**Required work**
a – In the Team City setup text, which port was Team City set to listen on locally?
b – Rewrite the Team City setup text starting with "I found an MSDN" and going on through "form action links.", with "author" changed to "writer".

**Source extract**
--------------------

When I initially set up Team City at work, I’ve used localhost on Port 85 as the default Port 80 was already assigned to a default Website in IIS. However not many people have access to the server where the site was running and they couldn’t change build configuration and check detailed error logs. So I wanted to use Application Request Routing (ARR) to forward incoming requests from teamcity.app.branch.local to localhost:85 where Team City was set up to listen to.
I found an MSDN article with very detailed instructions and I followed the steps carefully. It was well explained across 3 webpages (so kudos to the author) and dealt with things like the initial forwarding using inbound/outbound rules, fixing the problem with http compression and dealing with rewriting anchor tags and form action links.

--------------------

(Data drawn from a collection)
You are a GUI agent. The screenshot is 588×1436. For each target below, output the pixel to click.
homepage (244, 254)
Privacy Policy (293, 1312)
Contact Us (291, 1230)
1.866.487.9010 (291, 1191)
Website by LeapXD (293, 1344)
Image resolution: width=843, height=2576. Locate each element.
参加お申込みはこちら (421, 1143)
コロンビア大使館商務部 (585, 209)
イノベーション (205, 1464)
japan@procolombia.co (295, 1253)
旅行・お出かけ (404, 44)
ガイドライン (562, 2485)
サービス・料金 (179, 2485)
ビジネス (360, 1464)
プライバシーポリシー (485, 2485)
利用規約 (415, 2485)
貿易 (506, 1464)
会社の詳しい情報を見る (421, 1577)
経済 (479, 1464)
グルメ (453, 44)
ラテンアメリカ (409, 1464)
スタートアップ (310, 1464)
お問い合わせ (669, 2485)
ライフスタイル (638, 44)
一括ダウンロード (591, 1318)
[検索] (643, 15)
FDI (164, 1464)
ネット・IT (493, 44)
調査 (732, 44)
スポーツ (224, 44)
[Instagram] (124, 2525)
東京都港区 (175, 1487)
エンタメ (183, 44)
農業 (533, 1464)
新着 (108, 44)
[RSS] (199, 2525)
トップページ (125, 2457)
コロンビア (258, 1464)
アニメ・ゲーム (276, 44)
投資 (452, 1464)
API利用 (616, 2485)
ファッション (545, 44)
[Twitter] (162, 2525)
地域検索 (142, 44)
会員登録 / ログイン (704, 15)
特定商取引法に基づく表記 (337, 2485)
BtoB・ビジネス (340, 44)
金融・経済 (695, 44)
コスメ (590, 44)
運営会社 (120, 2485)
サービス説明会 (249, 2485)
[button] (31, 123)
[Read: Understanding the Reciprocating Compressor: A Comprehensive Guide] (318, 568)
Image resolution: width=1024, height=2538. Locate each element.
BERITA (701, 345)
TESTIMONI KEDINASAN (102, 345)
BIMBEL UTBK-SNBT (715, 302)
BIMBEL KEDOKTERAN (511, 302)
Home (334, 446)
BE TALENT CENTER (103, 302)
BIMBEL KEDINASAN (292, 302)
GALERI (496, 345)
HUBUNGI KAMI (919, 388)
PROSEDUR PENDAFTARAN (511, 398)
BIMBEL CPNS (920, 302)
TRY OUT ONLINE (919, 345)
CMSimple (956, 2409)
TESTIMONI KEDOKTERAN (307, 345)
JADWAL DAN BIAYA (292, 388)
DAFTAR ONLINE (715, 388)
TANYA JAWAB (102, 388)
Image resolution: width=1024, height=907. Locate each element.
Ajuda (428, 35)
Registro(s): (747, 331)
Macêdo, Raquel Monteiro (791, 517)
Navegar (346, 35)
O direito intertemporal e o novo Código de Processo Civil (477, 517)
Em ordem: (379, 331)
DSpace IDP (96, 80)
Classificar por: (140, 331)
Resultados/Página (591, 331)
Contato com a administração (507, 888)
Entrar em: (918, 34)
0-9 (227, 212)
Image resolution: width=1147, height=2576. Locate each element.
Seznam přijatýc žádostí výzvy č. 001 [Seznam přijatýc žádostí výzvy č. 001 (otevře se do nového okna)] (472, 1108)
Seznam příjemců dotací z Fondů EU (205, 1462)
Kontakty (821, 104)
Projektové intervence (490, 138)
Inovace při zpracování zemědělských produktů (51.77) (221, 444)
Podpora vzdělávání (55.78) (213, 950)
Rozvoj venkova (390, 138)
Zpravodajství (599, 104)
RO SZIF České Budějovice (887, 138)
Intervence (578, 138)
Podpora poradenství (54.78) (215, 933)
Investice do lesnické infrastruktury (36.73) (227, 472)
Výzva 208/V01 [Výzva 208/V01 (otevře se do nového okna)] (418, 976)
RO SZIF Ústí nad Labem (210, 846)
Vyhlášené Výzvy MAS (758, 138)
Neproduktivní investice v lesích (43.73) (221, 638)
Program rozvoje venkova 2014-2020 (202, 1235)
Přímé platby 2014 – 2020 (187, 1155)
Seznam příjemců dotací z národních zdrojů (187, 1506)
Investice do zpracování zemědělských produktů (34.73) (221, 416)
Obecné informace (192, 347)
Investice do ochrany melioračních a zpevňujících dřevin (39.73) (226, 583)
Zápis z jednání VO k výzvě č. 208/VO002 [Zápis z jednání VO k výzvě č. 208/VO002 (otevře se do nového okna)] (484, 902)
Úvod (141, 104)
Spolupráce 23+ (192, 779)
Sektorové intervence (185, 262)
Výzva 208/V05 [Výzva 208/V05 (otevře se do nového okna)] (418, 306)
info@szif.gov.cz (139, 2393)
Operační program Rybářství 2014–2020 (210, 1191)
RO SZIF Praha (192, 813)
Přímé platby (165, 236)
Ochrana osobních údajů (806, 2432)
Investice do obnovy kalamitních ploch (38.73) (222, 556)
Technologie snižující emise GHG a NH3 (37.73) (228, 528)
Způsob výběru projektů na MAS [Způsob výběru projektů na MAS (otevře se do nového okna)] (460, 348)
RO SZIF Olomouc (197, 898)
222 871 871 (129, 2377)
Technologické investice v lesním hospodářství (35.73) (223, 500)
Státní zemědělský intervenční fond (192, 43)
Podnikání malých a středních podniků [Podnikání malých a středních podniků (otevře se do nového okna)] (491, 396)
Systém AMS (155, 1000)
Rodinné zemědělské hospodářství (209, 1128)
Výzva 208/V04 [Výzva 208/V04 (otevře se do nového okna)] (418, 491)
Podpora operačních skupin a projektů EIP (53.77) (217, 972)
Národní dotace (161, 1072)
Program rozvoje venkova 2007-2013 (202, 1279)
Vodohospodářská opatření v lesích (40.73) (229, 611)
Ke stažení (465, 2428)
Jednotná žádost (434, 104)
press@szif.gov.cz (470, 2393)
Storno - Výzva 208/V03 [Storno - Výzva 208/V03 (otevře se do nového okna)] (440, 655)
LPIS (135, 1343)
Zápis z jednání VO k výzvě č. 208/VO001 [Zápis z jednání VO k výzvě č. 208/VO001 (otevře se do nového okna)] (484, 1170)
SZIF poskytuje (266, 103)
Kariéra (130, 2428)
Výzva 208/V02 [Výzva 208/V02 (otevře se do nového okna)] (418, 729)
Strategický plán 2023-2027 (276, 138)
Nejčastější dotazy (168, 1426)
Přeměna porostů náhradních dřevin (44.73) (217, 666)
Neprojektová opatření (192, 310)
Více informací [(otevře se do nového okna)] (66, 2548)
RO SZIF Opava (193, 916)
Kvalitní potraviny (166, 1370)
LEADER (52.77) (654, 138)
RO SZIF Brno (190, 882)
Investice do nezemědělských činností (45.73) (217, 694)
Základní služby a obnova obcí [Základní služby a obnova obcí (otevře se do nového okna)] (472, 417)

--------------------

**Solutions to the exercise**
a – Port 85

b –
I found an MSDN article with very detailed instructions and I followed the steps carefully. It was well explained across 3 webpages (so kudos to the writer) and dealt with things like the initial forwarding using inbound/outbound rules, fixing the problem with http compression and dealing with rewriting anchor tags and form action links.